_Stored rows:_
------------------------

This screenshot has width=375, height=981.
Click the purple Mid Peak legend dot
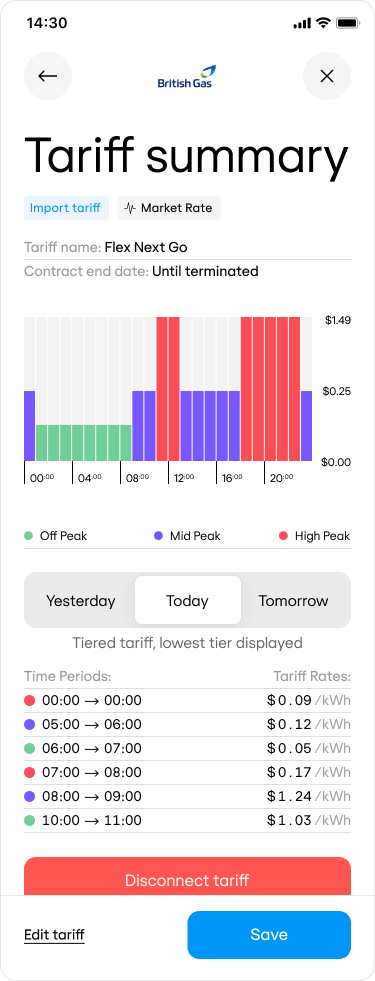point(158,536)
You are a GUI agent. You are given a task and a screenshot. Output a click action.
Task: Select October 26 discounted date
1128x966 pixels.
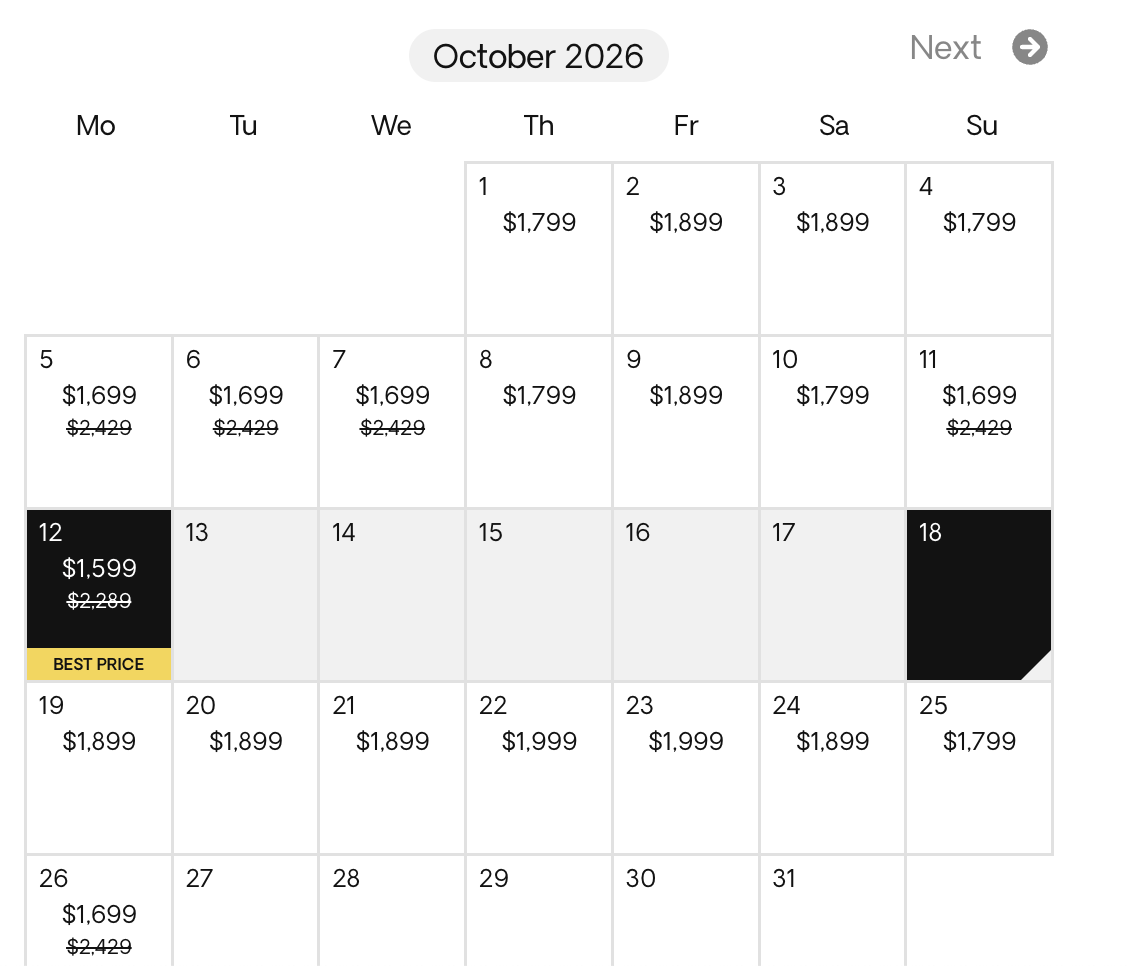[x=99, y=912]
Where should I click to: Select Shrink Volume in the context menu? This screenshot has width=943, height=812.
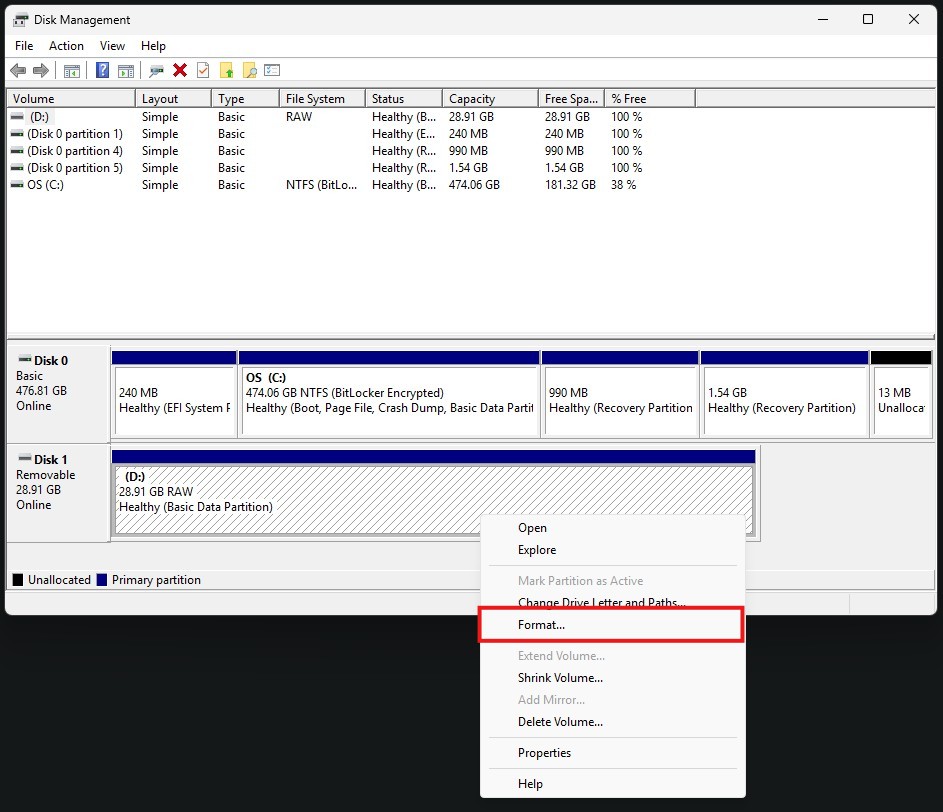560,678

------------------------

_What the task asks:_ Pull out each line from the rows above that contains the word "width".

_The result:_
This screenshot has width=375, height=981.
Where should I click to: Select Shrink Volume in the context menu? This screenshot has width=943, height=812.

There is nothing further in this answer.